Polizisten wollten Handy eines Toten mit dessen Finger entsperren, Familie entsetzt

Polizisten wollten Handy eines Toten mit dessen Finger entsperren, Familie entsetzt
Polizisten wollen Handy des Verstorbenen mit seinem Finger entsperren, Familie entsetzt (Symbolbild)
Im Bundesstaat Florida ist es zu einem prekären Zwischenfall gekommen: Zwei Kriminalkommissare haben in einem Beerdigungsinstitut versucht, mit dem Finger eines Opfers dessen Handy zu entsperren. Auf diese Weise wollten sie sich Zugang zu seinen Daten verschaffen. Der Versuch, das Telefon zu entsperren, misslang allerdings.

Bei dem Verstorbenen handelt es sich um den 30-jährigen Linus Phillip, der im März von einem Polizisten getötet wurde. Die Polizei hatte den Mann an einer Tankstelle angehalten, da die Farbe seiner Fensterscheiben angeblich zu dunkel gewesen war. Bei der Befragung sei den Polizisten der Geruch von Cannabis aus dem Wageninneren aufgefallen. Sie wollten den Wagen durchsuchen, woraufhin der unbewaffnete Afroamerikaner versucht habe, wegzufahren. Dabei sei ein Beamter eingekeilt gewesen und hat Phillip durch mehrere Schüsse getötet. 
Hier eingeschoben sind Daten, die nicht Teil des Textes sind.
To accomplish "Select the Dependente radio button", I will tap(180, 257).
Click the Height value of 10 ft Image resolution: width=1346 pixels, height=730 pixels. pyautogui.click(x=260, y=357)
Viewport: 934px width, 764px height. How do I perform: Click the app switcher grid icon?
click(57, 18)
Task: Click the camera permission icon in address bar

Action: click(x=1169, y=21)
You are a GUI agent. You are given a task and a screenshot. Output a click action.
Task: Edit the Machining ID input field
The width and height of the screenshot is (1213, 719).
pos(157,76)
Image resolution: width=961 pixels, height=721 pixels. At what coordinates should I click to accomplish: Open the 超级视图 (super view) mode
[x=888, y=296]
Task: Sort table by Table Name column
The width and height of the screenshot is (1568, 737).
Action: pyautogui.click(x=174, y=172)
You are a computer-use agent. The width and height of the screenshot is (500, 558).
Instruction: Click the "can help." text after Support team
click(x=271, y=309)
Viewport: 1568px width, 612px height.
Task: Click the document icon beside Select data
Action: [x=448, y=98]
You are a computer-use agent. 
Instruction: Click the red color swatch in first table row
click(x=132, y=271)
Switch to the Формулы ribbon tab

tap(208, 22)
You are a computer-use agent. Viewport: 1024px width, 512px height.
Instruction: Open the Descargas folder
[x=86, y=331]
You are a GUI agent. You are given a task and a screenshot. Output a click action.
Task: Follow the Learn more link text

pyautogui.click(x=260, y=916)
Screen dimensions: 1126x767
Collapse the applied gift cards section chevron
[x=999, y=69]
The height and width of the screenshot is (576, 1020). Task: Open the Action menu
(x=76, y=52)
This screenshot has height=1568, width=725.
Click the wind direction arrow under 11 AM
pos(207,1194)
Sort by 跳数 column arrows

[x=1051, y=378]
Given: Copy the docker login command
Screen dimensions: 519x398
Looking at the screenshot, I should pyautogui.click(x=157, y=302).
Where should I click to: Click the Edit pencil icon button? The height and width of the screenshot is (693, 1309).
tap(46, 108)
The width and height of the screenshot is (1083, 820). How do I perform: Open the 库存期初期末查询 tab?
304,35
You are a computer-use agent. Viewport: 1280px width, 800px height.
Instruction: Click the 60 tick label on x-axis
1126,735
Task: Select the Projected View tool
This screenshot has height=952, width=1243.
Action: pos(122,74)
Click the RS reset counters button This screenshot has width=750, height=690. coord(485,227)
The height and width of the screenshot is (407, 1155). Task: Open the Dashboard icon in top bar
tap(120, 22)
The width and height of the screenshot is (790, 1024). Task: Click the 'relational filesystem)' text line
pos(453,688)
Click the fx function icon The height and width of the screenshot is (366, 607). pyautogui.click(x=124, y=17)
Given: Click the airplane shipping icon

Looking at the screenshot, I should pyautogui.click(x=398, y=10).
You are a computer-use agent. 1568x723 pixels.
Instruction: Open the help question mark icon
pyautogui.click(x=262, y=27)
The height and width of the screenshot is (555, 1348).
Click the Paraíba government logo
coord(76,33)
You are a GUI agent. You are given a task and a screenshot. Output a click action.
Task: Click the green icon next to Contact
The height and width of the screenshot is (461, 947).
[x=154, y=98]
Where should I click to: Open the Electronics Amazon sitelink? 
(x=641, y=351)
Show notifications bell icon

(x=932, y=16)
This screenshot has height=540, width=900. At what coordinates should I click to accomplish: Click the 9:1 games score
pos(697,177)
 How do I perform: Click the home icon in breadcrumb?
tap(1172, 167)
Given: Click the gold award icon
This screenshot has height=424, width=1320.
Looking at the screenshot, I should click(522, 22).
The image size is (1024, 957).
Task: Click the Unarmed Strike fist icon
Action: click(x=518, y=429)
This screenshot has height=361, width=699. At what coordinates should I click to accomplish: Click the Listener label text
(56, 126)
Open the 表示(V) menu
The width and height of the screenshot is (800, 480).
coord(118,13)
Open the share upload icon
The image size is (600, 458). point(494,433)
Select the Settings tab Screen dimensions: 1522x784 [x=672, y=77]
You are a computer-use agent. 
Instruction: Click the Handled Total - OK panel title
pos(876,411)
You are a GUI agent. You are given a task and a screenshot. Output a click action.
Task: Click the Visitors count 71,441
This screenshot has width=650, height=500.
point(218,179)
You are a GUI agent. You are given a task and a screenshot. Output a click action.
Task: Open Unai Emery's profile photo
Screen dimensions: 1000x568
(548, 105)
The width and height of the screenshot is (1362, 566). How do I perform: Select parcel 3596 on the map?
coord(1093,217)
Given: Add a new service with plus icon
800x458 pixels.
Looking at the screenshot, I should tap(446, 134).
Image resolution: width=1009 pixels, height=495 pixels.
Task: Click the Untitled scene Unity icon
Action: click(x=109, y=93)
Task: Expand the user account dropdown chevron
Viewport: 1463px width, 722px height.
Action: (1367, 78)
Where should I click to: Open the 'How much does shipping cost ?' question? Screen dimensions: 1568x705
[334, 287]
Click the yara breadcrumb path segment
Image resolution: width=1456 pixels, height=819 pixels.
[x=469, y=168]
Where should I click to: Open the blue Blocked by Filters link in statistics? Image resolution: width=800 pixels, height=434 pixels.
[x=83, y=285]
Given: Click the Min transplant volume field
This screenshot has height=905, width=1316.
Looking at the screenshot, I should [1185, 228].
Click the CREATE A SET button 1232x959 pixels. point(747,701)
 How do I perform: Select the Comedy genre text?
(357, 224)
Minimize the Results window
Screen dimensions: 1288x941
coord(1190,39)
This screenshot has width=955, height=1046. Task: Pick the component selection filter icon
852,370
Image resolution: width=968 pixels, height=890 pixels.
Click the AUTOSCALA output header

Die Angehörigen des Verstorbenen befanden sich zufällig vor Ort und wurden Zeugen, wie die Polizeibeamten das Telefon entsperren wollten. Wie die Verlobte des Verstorbenen erklärte, fühle sie sich durch diese Einmischung sehr verletzt. Die Familie hat die Kriminalkommissare angezeigt.